Unlike chemoprevention interventions involving high toxicity rates and poor long-term response, treatment of oral leukoplakia with curcumin, based on study findings, appears to hold promising, consistent clinical efficacy as a preventative agent against the development of oral cancer. Further studies are required, however, to understand optimal dosing and to examine whether clinical results are correlated to objective measures of disease progression, such as molecular biomarkers.

Source: Kuriakose MA, Ramdas K, Dey B, et al. A randomized double-blind placebo-controlled phase IIB trial of curcumin in oral leukoplakia. Cancer Prevention Research. 2016; 9(8): 683-691. DOI: 10.1158/1940-6207.CAPR-15-0390.

© 2016 American Association for Cancer Research.

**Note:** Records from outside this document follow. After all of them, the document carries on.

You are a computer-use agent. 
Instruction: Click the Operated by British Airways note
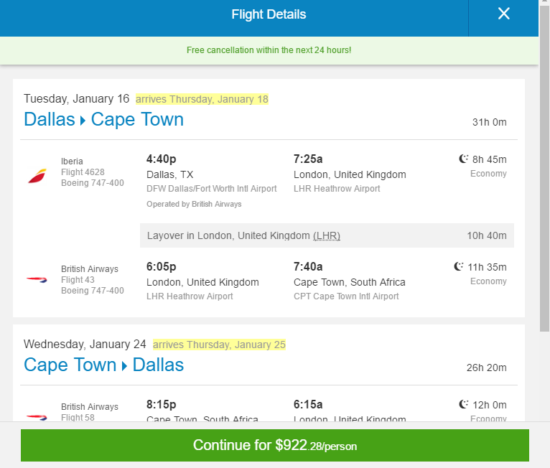pos(194,204)
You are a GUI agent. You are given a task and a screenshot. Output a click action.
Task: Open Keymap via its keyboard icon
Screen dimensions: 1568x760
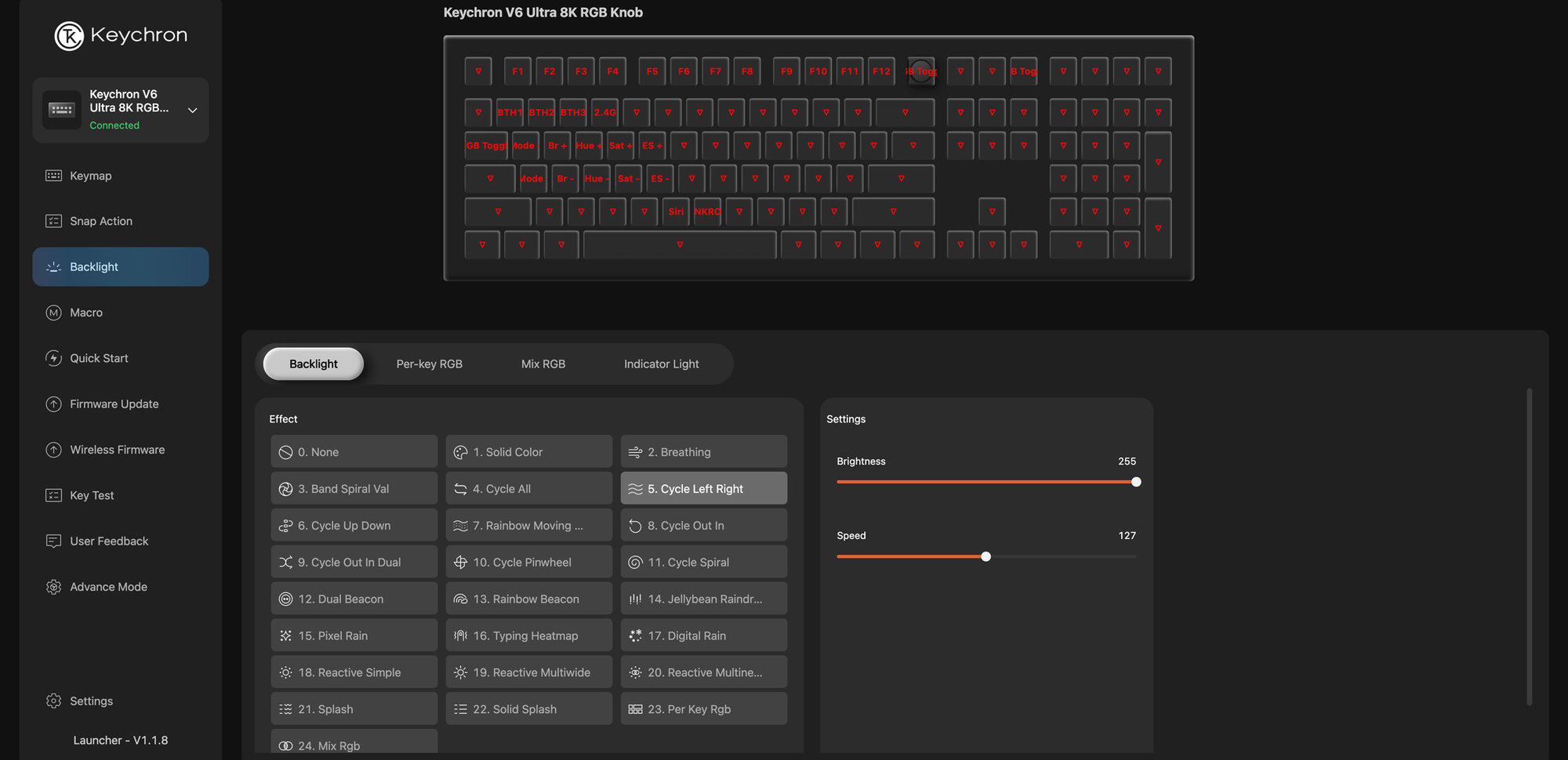[x=53, y=176]
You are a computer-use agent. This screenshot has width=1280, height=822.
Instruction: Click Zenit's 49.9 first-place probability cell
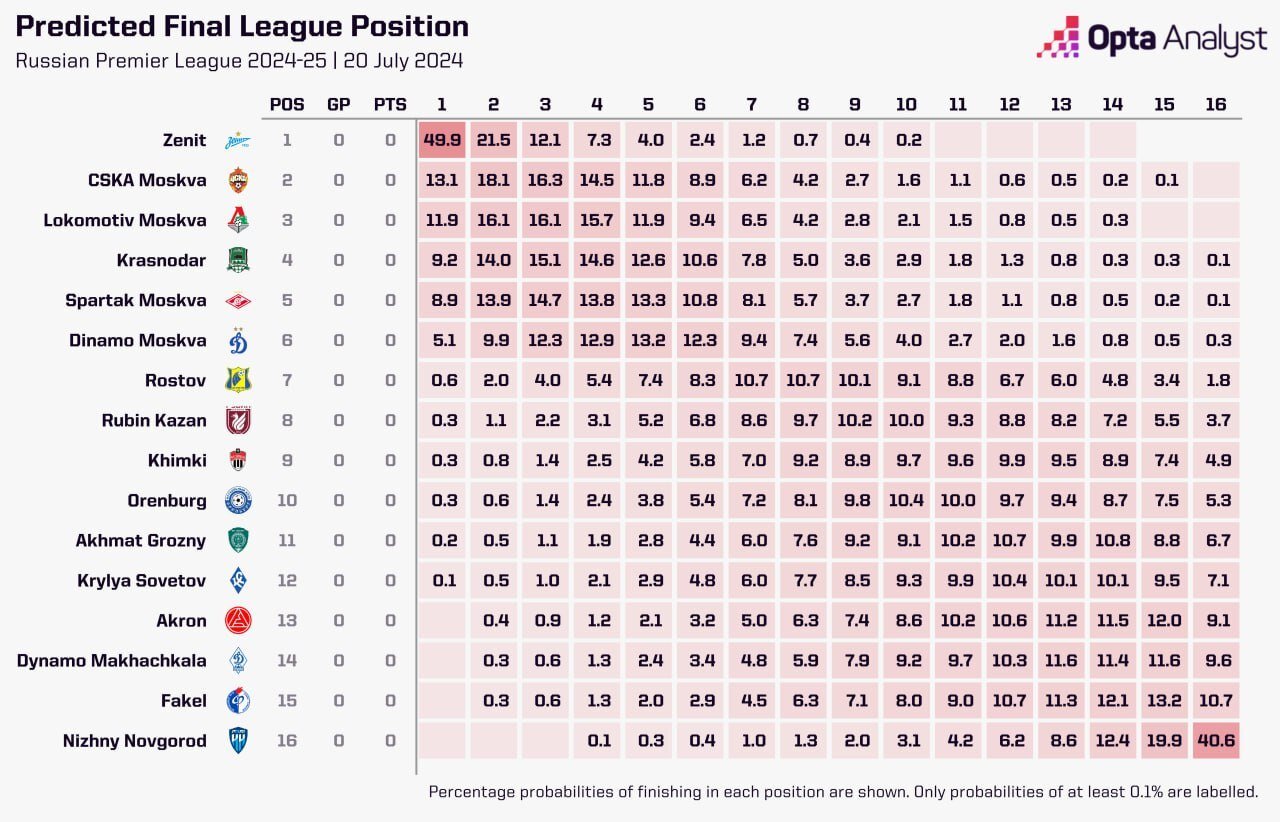pyautogui.click(x=442, y=141)
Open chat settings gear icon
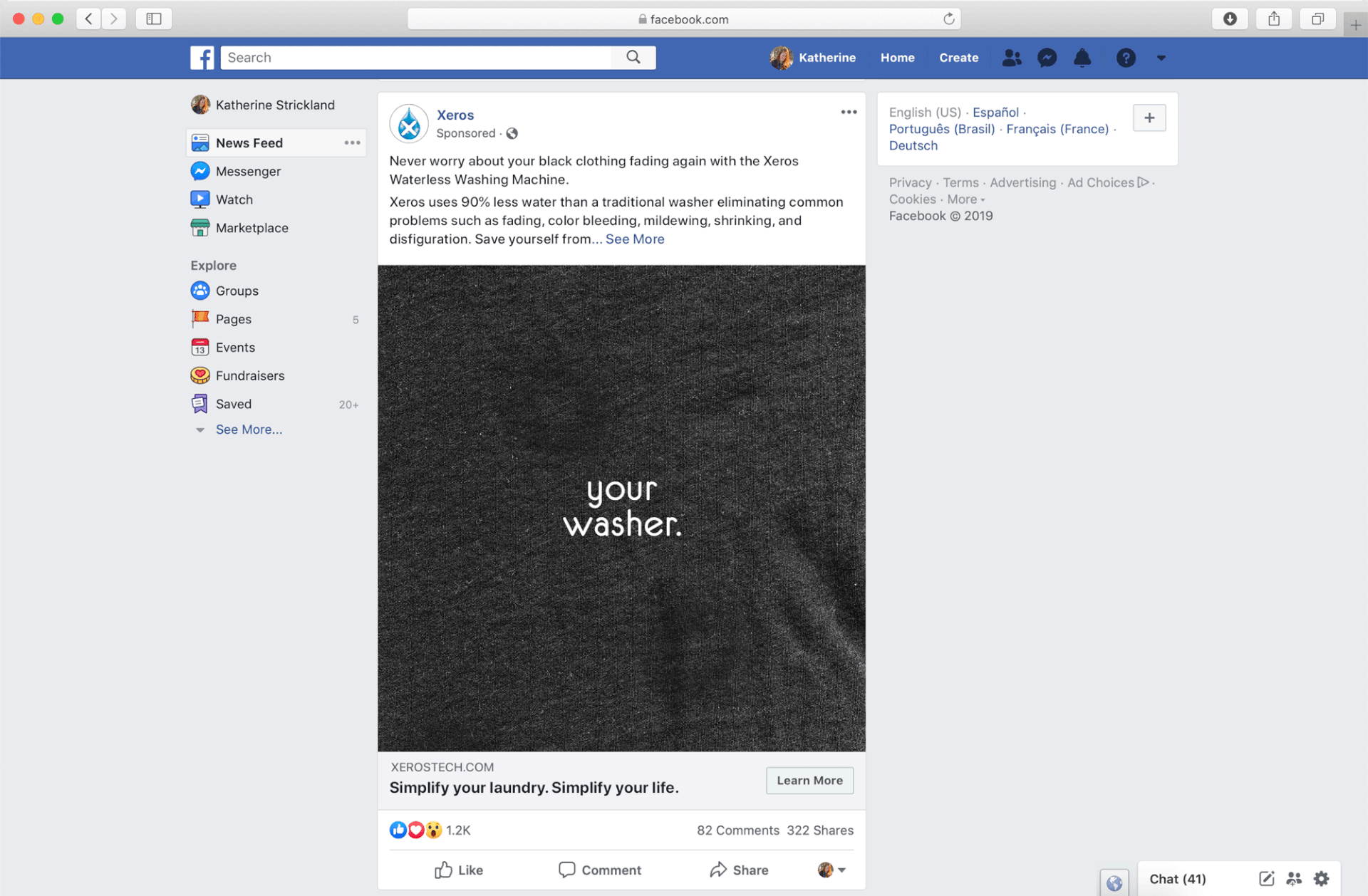Screen dimensions: 1368x896 [x=1322, y=878]
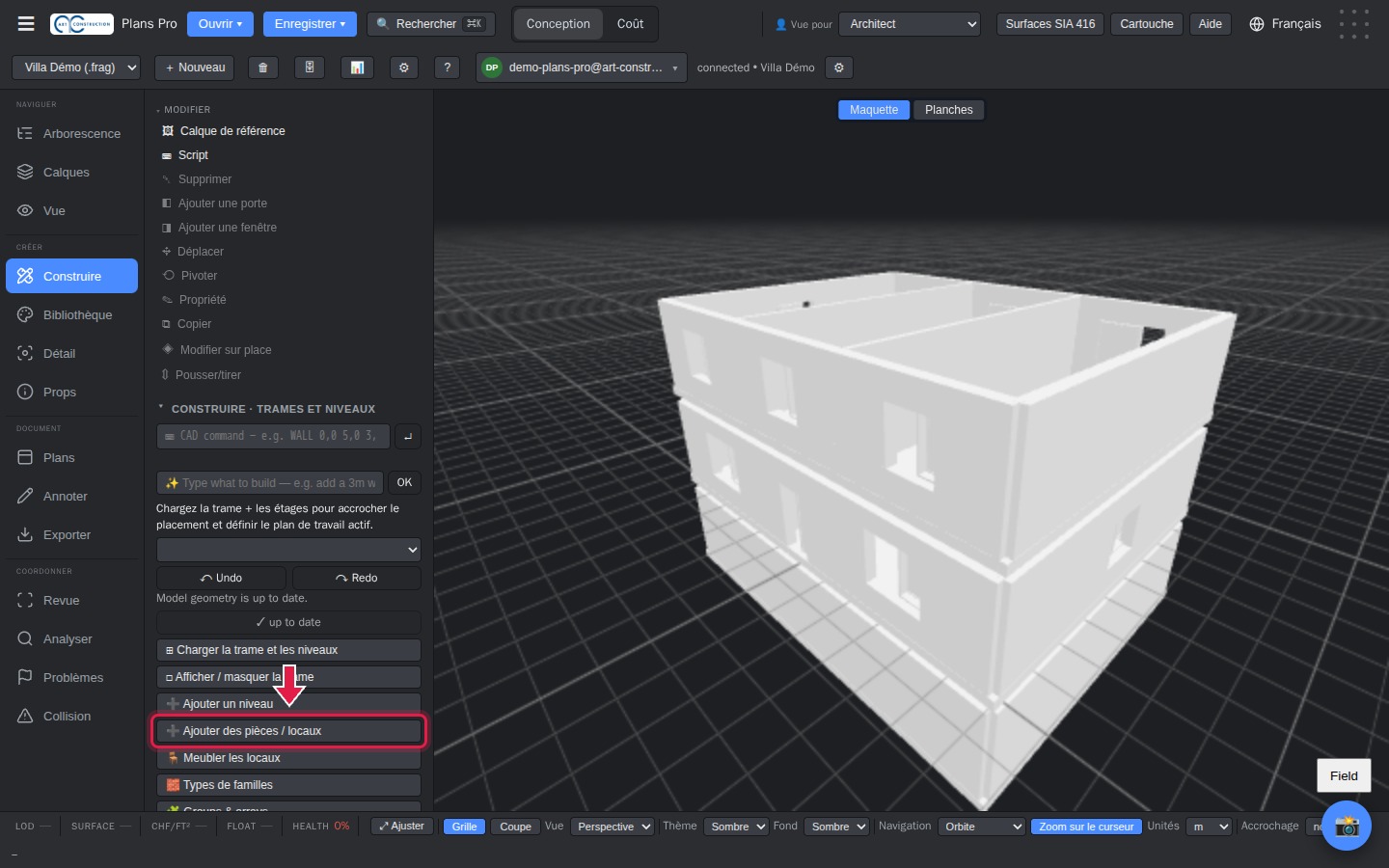1389x868 pixels.
Task: Toggle the Grille grid display
Action: point(464,827)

 Posted February 19, 2018.

Angeline A. De Leon, MA, graduated from the University of Illinois at Urbana-Champaign in 2010, completing a bachelor’s degree in psychology, with a concentration in neuroscience. She received her master’s degree from The Ohio State University in 2013, where she studied clinical neuroscience within an integrative health program. Her specialized area of research involves the complementary use of neuroimaging and neuropsychology-based methodologies to examine how lifestyle factors, such as physical activity and meditation, can influence brain plasticity and enhance overall connectivity.

References:

  1. Gupta SC, Prasad S, Kim JH, et al. Multitargeting by curcumin as revealed by molecular interaction studies. Natural product reports. 2011;28(12):1937-1955.
  2. Wilken R, Veena MS, Wang MB, Srivatsan ES. Curcumin: A review of anti-cancer properties and therapeutic activity in head and neck squamous cell carcinoma. Molecular cancer. 2011;10(1):12.
  3. HSIEH C-Y. Phase I clinical trial of curcumin, a chemopreventive agent, in patients with high-risk or pre-malignant lesions. Anticancer research. 2001;21:2895-2900.
  4. Pontes HAR, Pontes FSC, Fonseca FP, et al. Nuclear factor κB and cyclooxygenase-2 immunoexpression in oral dysplasia and oral squamous cell carcinoma. Annals of diagnostic pathology. 2013;17(1):45-50.